● Stored records:
<<<<

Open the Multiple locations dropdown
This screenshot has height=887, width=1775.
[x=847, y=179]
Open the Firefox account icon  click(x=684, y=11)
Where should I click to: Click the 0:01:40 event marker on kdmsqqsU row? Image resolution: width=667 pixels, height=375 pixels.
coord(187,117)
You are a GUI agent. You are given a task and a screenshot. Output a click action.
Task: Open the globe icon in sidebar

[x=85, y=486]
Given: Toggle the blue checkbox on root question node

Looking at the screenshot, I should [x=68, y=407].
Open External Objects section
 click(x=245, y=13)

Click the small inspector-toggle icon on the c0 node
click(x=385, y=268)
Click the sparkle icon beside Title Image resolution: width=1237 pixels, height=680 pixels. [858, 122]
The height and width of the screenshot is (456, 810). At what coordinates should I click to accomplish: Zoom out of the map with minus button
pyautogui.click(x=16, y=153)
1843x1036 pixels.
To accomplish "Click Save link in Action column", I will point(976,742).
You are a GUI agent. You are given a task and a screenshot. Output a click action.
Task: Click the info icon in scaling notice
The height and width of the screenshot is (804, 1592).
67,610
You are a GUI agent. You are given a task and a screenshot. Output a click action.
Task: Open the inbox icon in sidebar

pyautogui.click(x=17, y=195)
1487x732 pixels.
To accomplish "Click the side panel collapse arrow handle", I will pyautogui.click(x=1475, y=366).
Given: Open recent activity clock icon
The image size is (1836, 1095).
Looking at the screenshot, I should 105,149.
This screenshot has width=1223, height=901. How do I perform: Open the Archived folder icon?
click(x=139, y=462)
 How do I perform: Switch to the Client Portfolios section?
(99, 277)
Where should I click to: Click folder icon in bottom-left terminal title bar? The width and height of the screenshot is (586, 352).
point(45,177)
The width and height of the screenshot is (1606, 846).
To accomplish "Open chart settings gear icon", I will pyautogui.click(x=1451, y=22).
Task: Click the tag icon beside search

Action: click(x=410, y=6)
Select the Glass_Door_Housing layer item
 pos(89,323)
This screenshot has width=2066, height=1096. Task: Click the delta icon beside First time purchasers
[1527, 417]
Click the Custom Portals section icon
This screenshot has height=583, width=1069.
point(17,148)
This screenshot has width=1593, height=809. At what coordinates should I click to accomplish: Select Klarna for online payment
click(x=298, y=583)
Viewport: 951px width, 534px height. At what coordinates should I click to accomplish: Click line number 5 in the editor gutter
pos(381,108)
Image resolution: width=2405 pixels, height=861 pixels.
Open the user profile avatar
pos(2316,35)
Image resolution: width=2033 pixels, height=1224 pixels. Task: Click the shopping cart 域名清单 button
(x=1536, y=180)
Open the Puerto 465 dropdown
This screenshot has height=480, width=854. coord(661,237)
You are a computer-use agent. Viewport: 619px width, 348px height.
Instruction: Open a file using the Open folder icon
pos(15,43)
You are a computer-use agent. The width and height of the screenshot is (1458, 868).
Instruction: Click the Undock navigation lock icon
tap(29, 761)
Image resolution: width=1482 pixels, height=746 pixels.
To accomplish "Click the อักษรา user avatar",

>>>>

● Instructions for the task: Exactly as they stand in the records above, print the lines from the one containing "The height and width of the screenshot is (804, 1592)." through the final line, inclusive.

● Written solution:
The height and width of the screenshot is (804, 1592).
67,610
You are a GUI agent. You are given a task and a screenshot. Output a click action.
Task: Open the inbox icon in sidebar

pyautogui.click(x=17, y=195)
1487x732 pixels.
To accomplish "Click the side panel collapse arrow handle", I will pyautogui.click(x=1475, y=366).
Given: Open recent activity clock icon
The image size is (1836, 1095).
Looking at the screenshot, I should 105,149.
This screenshot has width=1223, height=901. How do I perform: Open the Archived folder icon?
click(x=139, y=462)
 How do I perform: Switch to the Client Portfolios section?
(99, 277)
Where should I click to: Click folder icon in bottom-left terminal title bar? The width and height of the screenshot is (586, 352).
point(45,177)
The width and height of the screenshot is (1606, 846).
To accomplish "Open chart settings gear icon", I will pyautogui.click(x=1451, y=22).
Task: Click the tag icon beside search

Action: click(x=410, y=6)
Select the Glass_Door_Housing layer item
 pos(89,323)
This screenshot has width=2066, height=1096. Task: Click the delta icon beside First time purchasers
[1527, 417]
Click the Custom Portals section icon
This screenshot has height=583, width=1069.
point(17,148)
This screenshot has width=1593, height=809. At what coordinates should I click to accomplish: Select Klarna for online payment
click(x=298, y=583)
Viewport: 951px width, 534px height. At what coordinates should I click to accomplish: Click line number 5 in the editor gutter
pos(381,108)
Image resolution: width=2405 pixels, height=861 pixels.
Open the user profile avatar
pos(2316,35)
Image resolution: width=2033 pixels, height=1224 pixels. Task: Click the shopping cart 域名清单 button
(x=1536, y=180)
Open the Puerto 465 dropdown
This screenshot has height=480, width=854. coord(661,237)
You are a computer-use agent. Viewport: 619px width, 348px height.
Instruction: Open a file using the Open folder icon
pos(15,43)
You are a computer-use agent. The width and height of the screenshot is (1458, 868).
Instruction: Click the Undock navigation lock icon
tap(29, 761)
Image resolution: width=1482 pixels, height=746 pixels.
To accomplish "Click the อักษรา user avatar",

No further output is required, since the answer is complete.